** Work order **
Filter the entries below down to the lines that hold "Quest".

** Data extracts **
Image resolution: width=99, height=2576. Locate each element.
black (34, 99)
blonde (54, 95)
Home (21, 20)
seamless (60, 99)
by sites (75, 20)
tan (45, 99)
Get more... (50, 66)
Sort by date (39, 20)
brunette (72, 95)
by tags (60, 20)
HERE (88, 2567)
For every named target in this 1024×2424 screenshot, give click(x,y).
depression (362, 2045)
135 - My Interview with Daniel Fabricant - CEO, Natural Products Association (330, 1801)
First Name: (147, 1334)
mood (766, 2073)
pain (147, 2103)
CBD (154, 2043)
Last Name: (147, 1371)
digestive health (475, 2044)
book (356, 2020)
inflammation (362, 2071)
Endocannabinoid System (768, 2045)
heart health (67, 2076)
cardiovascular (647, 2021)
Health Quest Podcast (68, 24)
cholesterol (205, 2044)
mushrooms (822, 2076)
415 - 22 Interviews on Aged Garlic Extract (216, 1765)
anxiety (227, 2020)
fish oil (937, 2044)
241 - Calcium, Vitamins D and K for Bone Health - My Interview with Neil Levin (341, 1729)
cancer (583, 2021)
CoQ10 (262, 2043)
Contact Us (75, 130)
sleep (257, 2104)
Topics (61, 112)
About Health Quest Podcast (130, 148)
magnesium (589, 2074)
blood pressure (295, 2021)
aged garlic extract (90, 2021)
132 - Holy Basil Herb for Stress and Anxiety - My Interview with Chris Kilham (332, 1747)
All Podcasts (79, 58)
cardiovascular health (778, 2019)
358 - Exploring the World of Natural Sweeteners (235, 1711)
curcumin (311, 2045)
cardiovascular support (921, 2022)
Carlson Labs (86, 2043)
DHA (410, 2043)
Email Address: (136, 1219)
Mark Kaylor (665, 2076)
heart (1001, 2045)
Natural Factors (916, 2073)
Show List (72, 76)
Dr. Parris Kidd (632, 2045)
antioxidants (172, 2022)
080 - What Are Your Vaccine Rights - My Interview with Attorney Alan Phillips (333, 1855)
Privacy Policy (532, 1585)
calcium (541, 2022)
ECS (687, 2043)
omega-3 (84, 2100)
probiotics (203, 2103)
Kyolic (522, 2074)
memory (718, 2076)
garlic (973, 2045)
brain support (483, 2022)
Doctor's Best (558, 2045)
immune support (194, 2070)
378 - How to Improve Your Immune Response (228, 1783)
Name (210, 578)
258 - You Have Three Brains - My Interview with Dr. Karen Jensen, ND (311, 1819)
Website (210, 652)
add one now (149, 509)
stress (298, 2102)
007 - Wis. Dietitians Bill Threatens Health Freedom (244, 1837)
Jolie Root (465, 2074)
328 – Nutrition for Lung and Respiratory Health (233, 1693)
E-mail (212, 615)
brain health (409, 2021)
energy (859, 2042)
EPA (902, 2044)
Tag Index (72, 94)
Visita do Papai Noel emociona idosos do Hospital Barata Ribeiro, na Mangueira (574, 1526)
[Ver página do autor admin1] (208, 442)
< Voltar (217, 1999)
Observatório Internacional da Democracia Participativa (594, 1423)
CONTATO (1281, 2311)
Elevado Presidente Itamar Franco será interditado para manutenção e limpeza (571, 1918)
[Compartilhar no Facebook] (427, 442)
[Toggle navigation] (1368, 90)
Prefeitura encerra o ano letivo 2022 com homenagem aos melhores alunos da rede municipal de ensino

** Response for this exercise **
Health Quest Podcast (68, 24)
About Health Quest Podcast (130, 148)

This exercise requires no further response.